High Performance Liquid Chromatography (HPLC)

Monoamine levels were determined in the striatum as previously described (). Briefly, dissected left striata were sonicated in 0.1 M perchloric acid containing 347 μM sodium bisulfite and 134 μM EDTA. Homogenates were centrifuged at 15,000 × g for 20 min at 4 °C, the supernatant removed, and filtered through a 0.22 μm filter by centrifugation at 15,000 × g for 20 min. The supernatants were then analyzed for levels of dopamine, DOPAC, and HVA using HPLC with an eight-channel coulometric electrode array (ESA Coularray, Chelmsford, MA) and expressed as μg/mg tissue. Quantification was made by reference to calibration curves made with individual monoamine standards.
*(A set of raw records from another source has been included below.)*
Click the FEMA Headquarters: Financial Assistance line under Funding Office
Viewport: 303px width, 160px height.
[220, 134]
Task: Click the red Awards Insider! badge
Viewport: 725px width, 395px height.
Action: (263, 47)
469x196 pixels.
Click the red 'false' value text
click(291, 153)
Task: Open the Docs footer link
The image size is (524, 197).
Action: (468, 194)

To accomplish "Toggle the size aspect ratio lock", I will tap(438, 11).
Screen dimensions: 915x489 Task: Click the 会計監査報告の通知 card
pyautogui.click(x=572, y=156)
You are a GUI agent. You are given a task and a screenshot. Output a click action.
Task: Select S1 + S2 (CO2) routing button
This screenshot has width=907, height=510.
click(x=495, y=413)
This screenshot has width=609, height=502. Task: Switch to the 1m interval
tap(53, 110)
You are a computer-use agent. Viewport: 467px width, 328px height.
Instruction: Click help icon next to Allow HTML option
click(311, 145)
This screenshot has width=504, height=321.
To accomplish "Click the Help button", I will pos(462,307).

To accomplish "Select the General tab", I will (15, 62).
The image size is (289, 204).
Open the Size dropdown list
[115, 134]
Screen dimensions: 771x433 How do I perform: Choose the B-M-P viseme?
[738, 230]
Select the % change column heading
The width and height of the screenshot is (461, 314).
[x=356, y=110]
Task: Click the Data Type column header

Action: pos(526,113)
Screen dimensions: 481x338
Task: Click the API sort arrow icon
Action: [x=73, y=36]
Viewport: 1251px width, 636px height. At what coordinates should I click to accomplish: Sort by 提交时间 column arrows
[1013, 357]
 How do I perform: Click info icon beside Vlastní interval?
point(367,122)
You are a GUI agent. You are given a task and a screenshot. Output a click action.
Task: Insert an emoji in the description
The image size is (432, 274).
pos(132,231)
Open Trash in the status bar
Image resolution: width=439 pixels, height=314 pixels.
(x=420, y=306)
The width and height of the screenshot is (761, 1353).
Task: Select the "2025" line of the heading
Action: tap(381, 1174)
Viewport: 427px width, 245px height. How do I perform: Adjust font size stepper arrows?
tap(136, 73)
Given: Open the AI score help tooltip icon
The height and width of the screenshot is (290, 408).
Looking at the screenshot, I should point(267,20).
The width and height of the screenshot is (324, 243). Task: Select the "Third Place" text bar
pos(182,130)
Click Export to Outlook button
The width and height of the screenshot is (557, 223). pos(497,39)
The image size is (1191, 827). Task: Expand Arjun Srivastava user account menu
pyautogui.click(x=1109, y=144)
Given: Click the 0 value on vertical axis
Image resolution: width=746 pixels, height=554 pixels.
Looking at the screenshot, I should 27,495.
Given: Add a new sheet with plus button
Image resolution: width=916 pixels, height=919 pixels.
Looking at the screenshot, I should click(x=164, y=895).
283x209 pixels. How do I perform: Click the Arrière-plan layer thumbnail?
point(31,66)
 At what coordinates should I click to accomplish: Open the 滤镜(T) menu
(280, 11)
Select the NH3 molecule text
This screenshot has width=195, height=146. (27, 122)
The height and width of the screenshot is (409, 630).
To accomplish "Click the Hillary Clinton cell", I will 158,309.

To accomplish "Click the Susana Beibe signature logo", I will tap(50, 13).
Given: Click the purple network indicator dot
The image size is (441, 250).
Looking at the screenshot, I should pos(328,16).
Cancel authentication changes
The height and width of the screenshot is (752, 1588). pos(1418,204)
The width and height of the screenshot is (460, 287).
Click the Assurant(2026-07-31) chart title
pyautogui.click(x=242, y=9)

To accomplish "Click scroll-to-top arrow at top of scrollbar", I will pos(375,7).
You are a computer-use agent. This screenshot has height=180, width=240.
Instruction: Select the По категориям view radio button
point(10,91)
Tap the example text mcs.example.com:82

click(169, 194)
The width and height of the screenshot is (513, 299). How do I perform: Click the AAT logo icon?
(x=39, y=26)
Determination of the cysteinyl-catechols, cysteinyl-dopamine (cys-DA) and cysteinyl-DOPAC (cys-DOPAC), was determined as described () with modifications. Briefly, striatal samples were sonicated (1:10 dilution) in 0.1 M perchloric acid containing 347 μM sodium bisulfite and 134 μM EDTA. Homogenates were centrifuged at 12,000 × g for 10 min at 4°C, the supernatant removed, and filtered through a 0.22 μm filter by centrifugation at 12,000 × g for 10 min. The supernatants (50 μl) were then analyzed for levels of dopamine, DOPAC, HVA, cys-DA, and cys-DOPAC. All analyses were performed on a Waters Alliance HPLC (Milford, MA) equipped with a Waters 2465 electrochemical detector set at an oxidizing potential of +0.65 V. Analytes were separated with a Waters XTerra C18 column (5 μm; 150 × 4.6 mm) maintained at 32°C. The mobile phase was MD-TM mobile phase (ESA, Chelmsford, MA) containing 2 mM NaCl and adjusted to pH 2.1 with concentrated HCl. Quantification was made by reference to calibration curves constructed with pure (>98%) cys-DA and cys-DOPAC standards obtained from the NIMH Chemical Repository (Research Triangle Institute International, Research Triangle Park, NC). Retention times for cys-DA and cys-DOPAC were 4.993 and 6.040 min, respectively (Supplemental Fig. 3). Detection limits, as determined by Hubaux-Vos method (Hubaux and Vos, 1970), were found to be 0.0292 pmol and 0.0234 pmol for cys-DA and cys-DOPAC, respectively. As a positive control for cys-DA detection during method development, C57BL/6J mice were administered reserpine (5 mg/kg; i.p.) and sacrificed 16 hr later. Striata from these mice were isolated as described above and assayed for cys-DA. Reserpine treatment increased cys-DA concentrations in the striatum by 135% at this time point, similar to that observed by Forstedt and Carlsson ().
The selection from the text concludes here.